[Stored data entries]
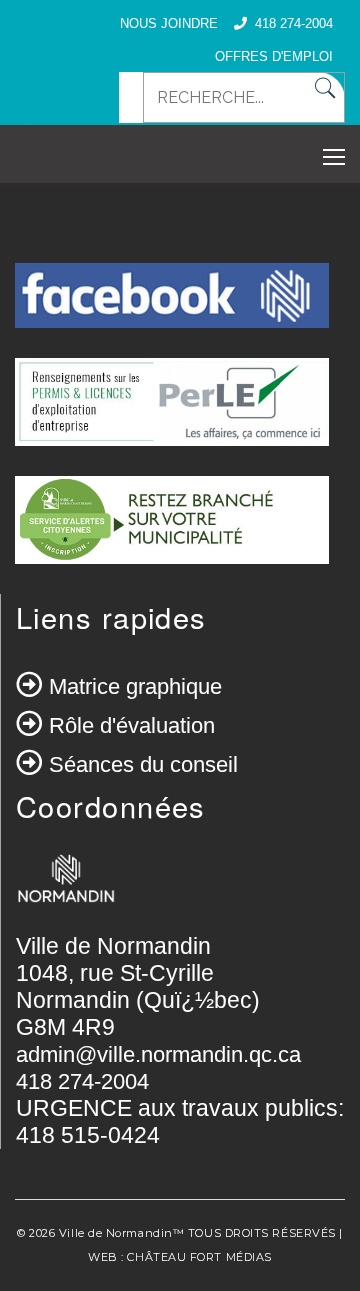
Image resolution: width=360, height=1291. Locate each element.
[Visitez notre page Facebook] (172, 308)
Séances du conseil (143, 764)
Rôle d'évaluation (132, 725)
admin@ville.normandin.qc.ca (158, 1054)
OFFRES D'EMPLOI (274, 56)
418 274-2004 (294, 23)
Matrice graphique (135, 686)
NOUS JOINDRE (169, 23)
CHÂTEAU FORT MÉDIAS (199, 1257)
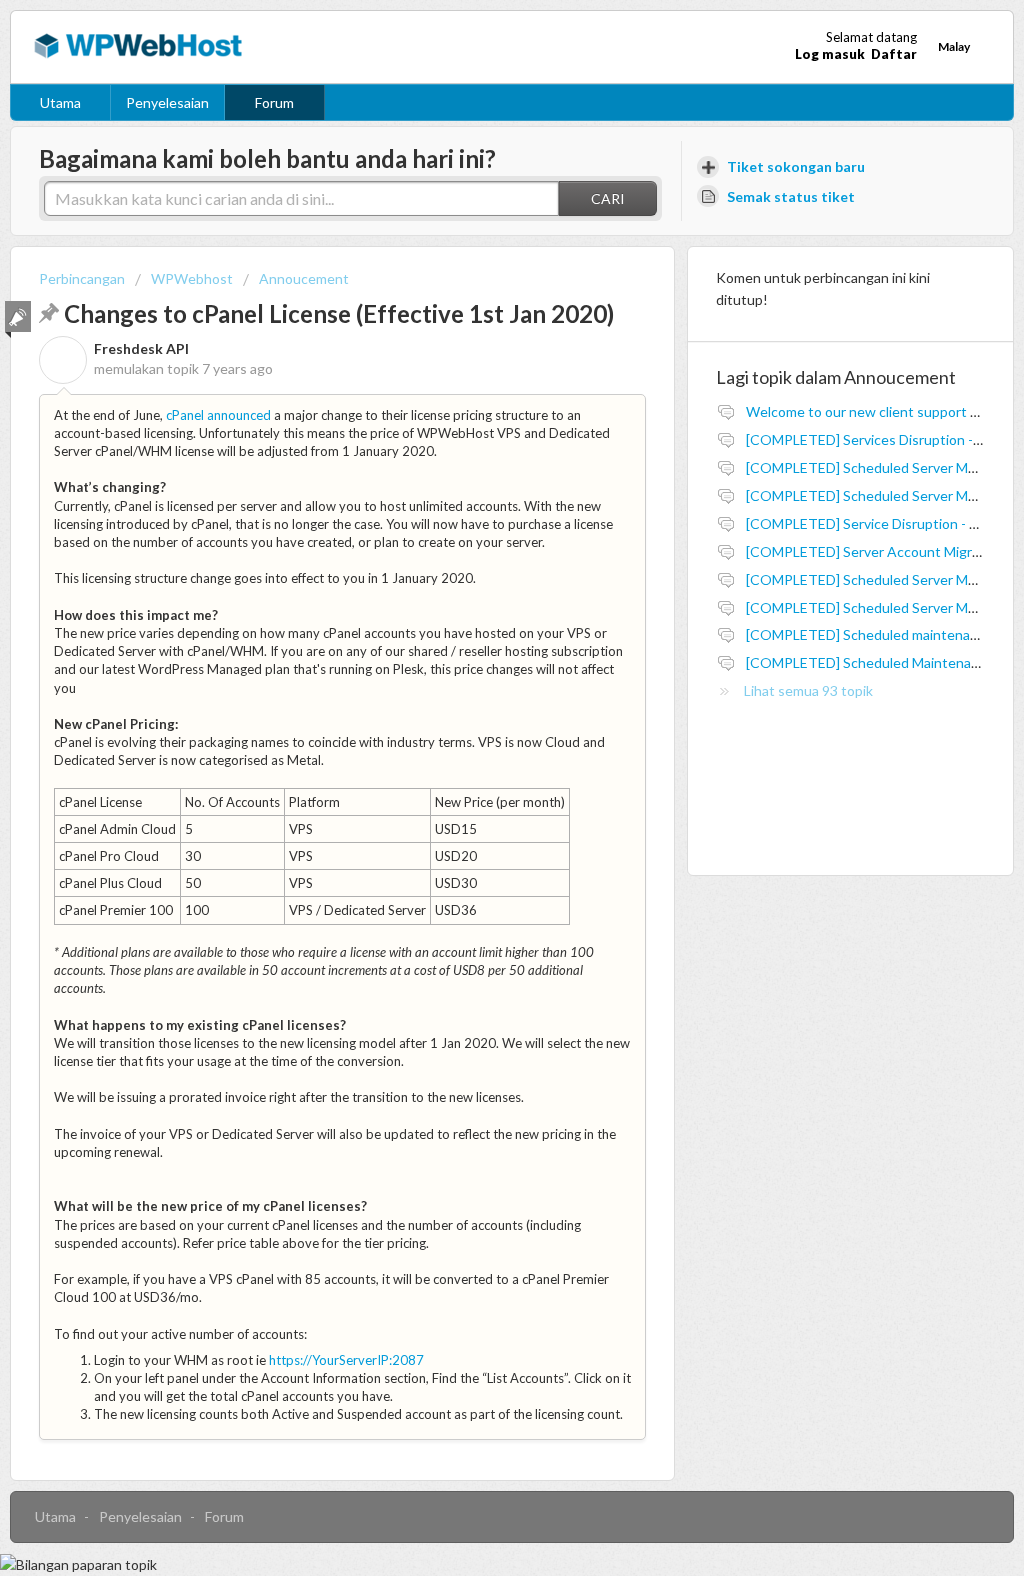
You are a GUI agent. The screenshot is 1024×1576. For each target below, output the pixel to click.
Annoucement (304, 278)
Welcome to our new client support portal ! (880, 411)
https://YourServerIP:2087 (346, 1360)
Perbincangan (82, 278)
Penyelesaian (167, 102)
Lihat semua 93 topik (808, 690)
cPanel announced (218, 415)
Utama (60, 102)
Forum (274, 102)
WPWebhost (192, 278)
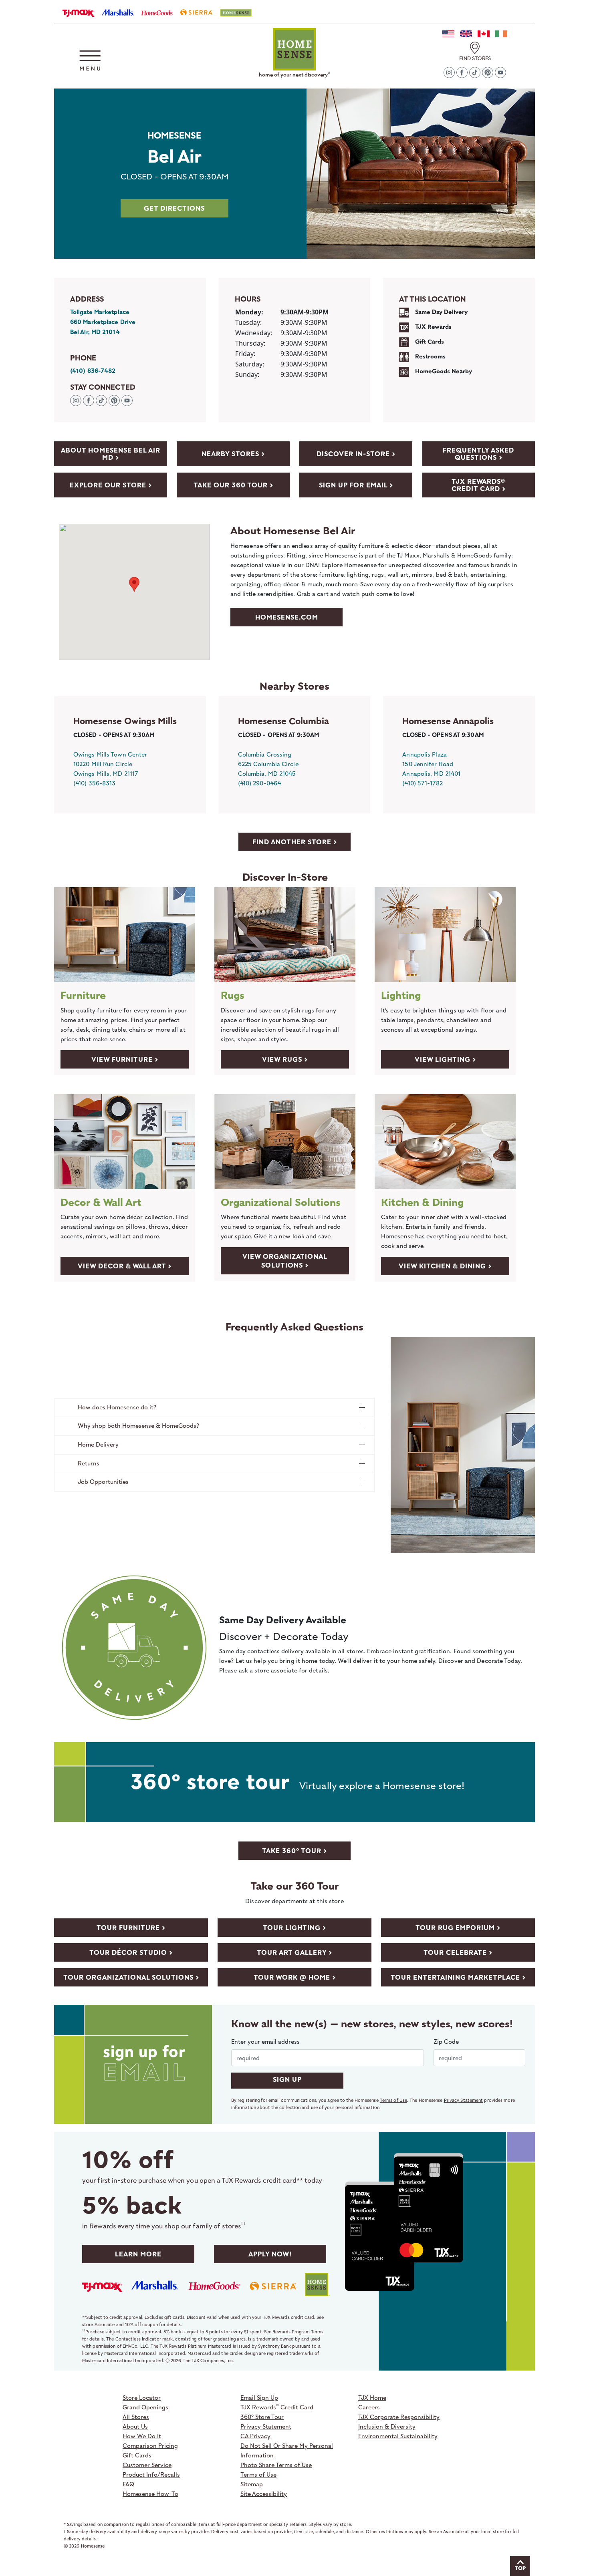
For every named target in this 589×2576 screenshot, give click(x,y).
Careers (369, 2407)
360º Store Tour (262, 2417)
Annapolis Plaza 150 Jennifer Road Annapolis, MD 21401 (431, 763)
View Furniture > (124, 1059)
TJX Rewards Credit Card (276, 2407)
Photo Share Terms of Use (276, 2465)
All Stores (136, 2417)
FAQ (128, 2484)
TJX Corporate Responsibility (399, 2417)
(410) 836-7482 (92, 370)
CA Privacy (255, 2436)
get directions (174, 208)
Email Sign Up (259, 2397)
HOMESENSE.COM (286, 617)
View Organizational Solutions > (284, 1261)
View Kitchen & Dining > (445, 1265)
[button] (90, 60)
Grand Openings (145, 2407)
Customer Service (147, 2465)
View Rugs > (285, 1059)
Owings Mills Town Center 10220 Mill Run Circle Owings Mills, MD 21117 (110, 763)
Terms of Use (393, 2100)
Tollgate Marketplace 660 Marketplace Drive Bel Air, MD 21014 (102, 322)
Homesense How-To (150, 2493)
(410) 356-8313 (94, 783)
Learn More (138, 2253)
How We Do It (142, 2436)
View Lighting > (445, 1059)
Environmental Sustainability (398, 2436)
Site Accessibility (263, 2493)
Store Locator (142, 2397)
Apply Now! (270, 2253)
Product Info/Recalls (151, 2474)
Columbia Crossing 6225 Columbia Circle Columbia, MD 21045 (268, 763)
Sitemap (251, 2484)
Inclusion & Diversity (387, 2426)
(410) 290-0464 (259, 783)
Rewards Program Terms (297, 2331)
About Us (135, 2426)
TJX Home (372, 2397)
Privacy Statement (463, 2100)
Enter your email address (265, 2041)
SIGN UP (287, 2079)
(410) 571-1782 (422, 783)
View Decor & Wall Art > (124, 1265)
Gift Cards (137, 2455)
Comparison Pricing (150, 2445)
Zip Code (446, 2041)
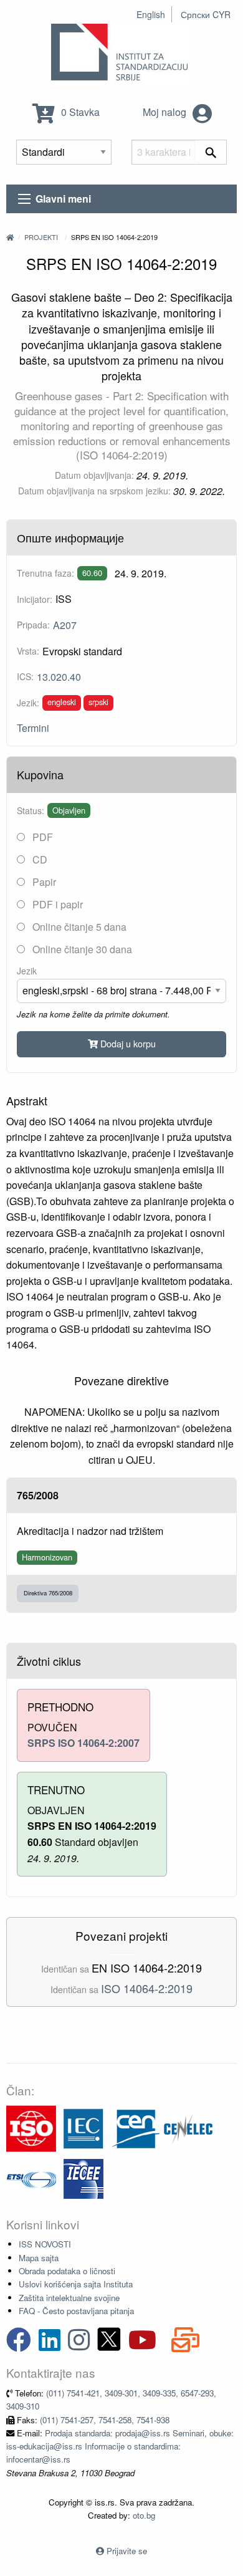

* **INSTRUCTIONS FOR THE TASK**:
Your copy of the entries above must be exact and must not include pictures.

* **TASK ANSWER**:
Image resolution: width=360, height=1291. Locate each element.
[Visitez notre page Facebook] (172, 308)
Séances du conseil (143, 764)
Rôle d'évaluation (132, 725)
admin@ville.normandin.qc.ca (158, 1054)
OFFRES D'EMPLOI (274, 56)
418 274-2004 (294, 23)
Matrice graphique (135, 686)
NOUS JOINDRE (169, 23)
CHÂTEAU FORT MÉDIAS (199, 1257)
You are a GUI agent. The screenshot is 1024×1576. For each target below, output the pixel to click.
Annoucement (304, 278)
Welcome to our new client support portal ! (880, 411)
https://YourServerIP:2087 (346, 1360)
Perbincangan (82, 278)
Penyelesaian (167, 102)
Lihat semua 93 topik (808, 690)
cPanel announced (218, 415)
Utama (60, 102)
Forum (274, 102)
WPWebhost (192, 278)
For every named target in this 589×2576 screenshot, give click(x,y).
Careers (369, 2407)
360º Store Tour (262, 2417)
Annapolis Plaza 150 Jennifer Road Annapolis, MD 21401 (431, 763)
View Furniture > (124, 1059)
TJX Rewards Credit Card (276, 2407)
Photo Share Terms of Use (276, 2465)
All Stores (136, 2417)
FAQ (128, 2484)
TJX Corporate Responsibility (399, 2417)
(410) 836-7482 (92, 370)
CA Privacy (255, 2436)
get directions (174, 208)
Email Sign Up (259, 2397)
HOMESENSE.COM (286, 617)
View Organizational Solutions > (284, 1261)
View Kitchen & Dining > (445, 1265)
[button] (90, 60)
Grand Openings (145, 2407)
Customer Service (147, 2465)
View Rugs > (285, 1059)
Owings Mills Town Center 10220 Mill Run Circle Owings Mills, MD 21117 (110, 763)
Terms of Use (393, 2100)
Tollgate Marketplace 660 Marketplace Drive Bel Air, MD 21014 (102, 322)
Homesense How-To (150, 2493)
(410) 356-8313 (94, 783)
Learn More (138, 2253)
How We Do It (142, 2436)
View Lighting > (445, 1059)
Environmental Sustainability (398, 2436)
Site Accessibility (263, 2493)
Store Locator (142, 2397)
Apply Now! (270, 2253)
Product Info/Recalls (151, 2474)
Columbia Crossing 6225 Columbia Circle Columbia, MD 21045 (268, 763)
Sitemap (251, 2484)
Inclusion & Diversity (387, 2426)
(410) 290-0464 (259, 783)
Rewards Program Terms (297, 2331)
About Us (135, 2426)
TJX Home (372, 2397)
Privacy Statement (463, 2100)
Enter your email address (265, 2041)
SIGN UP (287, 2079)
(410) 571-1782 (422, 783)
View Decor & Wall Art > (124, 1265)
Gift Cards (137, 2455)
Comparison Pricing (150, 2445)
Zip Code (446, 2041)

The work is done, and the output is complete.